普段は私は結構偉そうな口をきいていますが 大好きな女の子に泣き出されそうだったので 必死に謝りました。そうしたら、私の必死な気持ちが多少は伝わったみたいで「大丈夫だよ」とにっこりと笑ってくれましたので ホッとしました。せっかく見えやすい場所を確保できましたから、押されても移動しないようにかなり体力を使いました。

何しろ非常に混み合っていましたから女の子のすぐ後ろに立って 女の子が窮屈な思いをしないように必死になってがんばりました。でもその体勢だと どうしても女の子と密着してしまいます。シャンプーのいい臭いがするし、浴衣の薄い生地を通して柔らかな肉体の感触を実感してしまいますと 何しろ二十歳ぐらいの一番やりたい盛りですから 肉体の一部が気持ちとは裏腹に臨戦態勢になってしまいました。

当時 残念ながら童貞だった私は 自分の肉体がそんな反応を示していることを 女の子に知られたら 軽蔑されて二度と口をきいてもらえなくなる 等と勘違いしていましたから、必死に女の子の肉体と接触しないように、自分の状態が女の子にばれないように必死に突っ張りました。

おかげで 送り火が終了して やっと通りがすいてきたので 駅への道をゆっくりと移動し始めましたが 肝心の送り火は殆ど見た記憶がありません。ただ喉も乾いていましたので 喫茶店に誘うとかなり遅い時間になっていましたので 彼女は少しだけ躊躇しましたがOKしてくれましたので すごく嬉しかったことだけよく覚えています。

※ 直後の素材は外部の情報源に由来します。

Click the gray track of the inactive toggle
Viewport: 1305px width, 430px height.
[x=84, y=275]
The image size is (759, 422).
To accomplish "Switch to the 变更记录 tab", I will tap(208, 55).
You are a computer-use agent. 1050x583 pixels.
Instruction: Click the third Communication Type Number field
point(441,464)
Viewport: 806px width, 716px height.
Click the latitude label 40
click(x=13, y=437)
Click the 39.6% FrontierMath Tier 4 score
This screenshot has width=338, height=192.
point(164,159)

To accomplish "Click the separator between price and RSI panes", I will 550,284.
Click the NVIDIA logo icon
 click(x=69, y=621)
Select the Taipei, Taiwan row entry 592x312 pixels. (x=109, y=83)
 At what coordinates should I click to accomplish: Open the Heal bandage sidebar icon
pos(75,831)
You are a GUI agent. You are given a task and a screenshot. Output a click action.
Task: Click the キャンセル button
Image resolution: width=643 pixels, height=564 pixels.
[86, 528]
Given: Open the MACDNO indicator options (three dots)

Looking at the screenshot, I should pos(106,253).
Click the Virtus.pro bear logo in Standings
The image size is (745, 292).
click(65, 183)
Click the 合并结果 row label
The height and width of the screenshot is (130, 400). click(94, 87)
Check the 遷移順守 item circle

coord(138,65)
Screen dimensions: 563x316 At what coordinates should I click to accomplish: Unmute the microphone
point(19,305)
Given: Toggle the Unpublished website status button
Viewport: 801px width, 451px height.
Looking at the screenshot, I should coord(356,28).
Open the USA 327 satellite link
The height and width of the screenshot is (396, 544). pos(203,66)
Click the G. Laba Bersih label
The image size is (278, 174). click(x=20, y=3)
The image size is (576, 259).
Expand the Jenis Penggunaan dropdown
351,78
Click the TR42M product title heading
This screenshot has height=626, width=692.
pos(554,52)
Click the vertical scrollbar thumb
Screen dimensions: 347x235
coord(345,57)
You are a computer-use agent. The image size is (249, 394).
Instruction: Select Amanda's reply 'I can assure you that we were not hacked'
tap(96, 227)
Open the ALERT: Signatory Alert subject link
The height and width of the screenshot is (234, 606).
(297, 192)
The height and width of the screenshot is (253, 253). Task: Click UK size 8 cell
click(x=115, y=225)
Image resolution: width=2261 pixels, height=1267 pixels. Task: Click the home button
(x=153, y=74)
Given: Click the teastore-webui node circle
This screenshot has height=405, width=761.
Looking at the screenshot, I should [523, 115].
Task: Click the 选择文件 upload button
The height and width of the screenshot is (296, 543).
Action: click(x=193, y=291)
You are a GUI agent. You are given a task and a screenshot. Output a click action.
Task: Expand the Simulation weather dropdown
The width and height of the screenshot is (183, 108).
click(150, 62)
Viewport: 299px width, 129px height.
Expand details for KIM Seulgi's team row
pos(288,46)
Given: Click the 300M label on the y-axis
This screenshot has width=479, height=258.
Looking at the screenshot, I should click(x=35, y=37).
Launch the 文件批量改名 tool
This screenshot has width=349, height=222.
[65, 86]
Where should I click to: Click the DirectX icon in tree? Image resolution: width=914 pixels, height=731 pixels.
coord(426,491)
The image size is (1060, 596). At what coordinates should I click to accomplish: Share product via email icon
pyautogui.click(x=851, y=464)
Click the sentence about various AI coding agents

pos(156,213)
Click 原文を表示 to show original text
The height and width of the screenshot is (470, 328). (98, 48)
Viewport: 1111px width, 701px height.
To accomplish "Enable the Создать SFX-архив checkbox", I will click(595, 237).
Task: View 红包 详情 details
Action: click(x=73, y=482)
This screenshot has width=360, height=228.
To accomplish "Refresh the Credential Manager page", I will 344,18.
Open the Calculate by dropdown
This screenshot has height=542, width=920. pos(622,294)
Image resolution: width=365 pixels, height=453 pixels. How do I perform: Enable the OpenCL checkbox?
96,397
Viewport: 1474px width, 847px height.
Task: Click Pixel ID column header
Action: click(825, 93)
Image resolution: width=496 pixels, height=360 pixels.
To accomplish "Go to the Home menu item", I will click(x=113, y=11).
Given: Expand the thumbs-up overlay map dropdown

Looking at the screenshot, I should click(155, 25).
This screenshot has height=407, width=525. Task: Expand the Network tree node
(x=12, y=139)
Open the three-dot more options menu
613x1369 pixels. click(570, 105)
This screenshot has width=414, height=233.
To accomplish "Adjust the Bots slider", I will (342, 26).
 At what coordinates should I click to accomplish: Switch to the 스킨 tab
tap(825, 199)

喫茶店ではいつものお調子者の私に戻っていましたので 彼女はずっと笑顔を絶やさずにいてくれました。本当なら、これからも二人であってほしいと気持ちを伝えるべきだったのかもしれませんが 断られるのが恐ろしくて 出来ませんでした。短大生だった彼女とはその後も顔を合わせることはありましたが 気持ちを伝える機会もないままに卒業されてしまい 二度と会えなくなってしまいました。

やはり男としては玉砕覚悟で 気持ちを伝えるべきだったとその後数年後悔しました。勿論私は女性に全くもてませんから 99パーセント告白しても振られていたと思います。でも一思いに振られてしまった方が その場では落ち込むのでしょうが さっさと気持ちを切り替えて 次に好きになる女の子を探すことができますから 彼女ができる可能性は少しでも広がると思います。

そのことを教訓として 好きになった女の子には 割と早い段階で告白していますがやはり99パーセントは玉砕に終わっています。もてない男に生まれついたのが 不幸の始まりだと納得していますし、今は妄想の世界で ナーチャンやマイマイと幸せに暮らしていますからそれで充分です。